CDE: Vecinos se enfrentan por la construcción de una caseta policial

Lo que antes unía a los vecinos del barrio San Juan ahora los enfrenta. El desafío es encontrar el equilibrio que atienda la necesidad de seguridad sin sacrificar la función recreativa de la plaza.
La plaza María Auxiliadora, ubicada en el barrio San Juan, km 7,5 Acaray de Ciudad del Este, pasó de ser un espacio de juegos y encuentros familiares a convertirse en escenario de discusiones, gritos y forcejeos entre vecinos. El motivo es la construcción de una caseta policial en uno de sus sectores, que despertó pasiones y posturas irreconciliables.
La historia comenzó meses atrás, cuando la Junta Municipal de Ciudad del Este aprobó la instalación del puesto policial mediante la Resolución 184/2025, respondiendo a una solicitud vecinal que pedía reforzar la seguridad en la zona. Sin embargo, lo que parecía ser un proyecto de consenso pronto se transformó en fuente de discordia.
La plaza María Auxiliadora abarca unas 7.700 m². Durante años fue el corazón del barrio.
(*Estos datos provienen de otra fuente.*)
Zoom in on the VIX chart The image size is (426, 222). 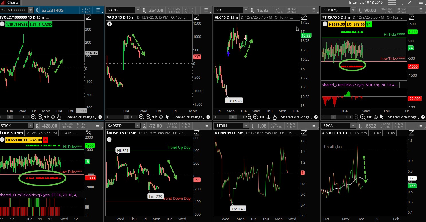[x=256, y=117]
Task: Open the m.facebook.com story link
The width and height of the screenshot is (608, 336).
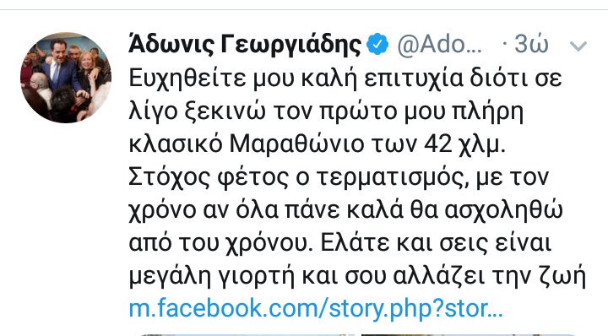Action: (x=316, y=309)
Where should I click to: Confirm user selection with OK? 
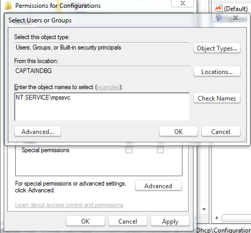[x=178, y=131]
En ese lugar se organizaron festivales, partidos de fútbol infantil, celebraciones patronales y hasta ferias de emprendedores. Los más pequeños la convirtieron en su lugar favorito para jugar en las tardecitas, mientras los adultos hallaban allí un respiro a la rutina.
Pero ahora, una porción de ese espacio se destina a la futura caseta policial, lo que encendió el enojo de parte de los pobladores. Para la comisión de la plaza, la obra significa perder un terreno valioso que debía ser preservado íntegramente para la recreación. Señalan que se le arrebató al barrio el único lugar donde los niños pueden correr libres. Una caseta no es solución, es un parche mal hecho sostienen.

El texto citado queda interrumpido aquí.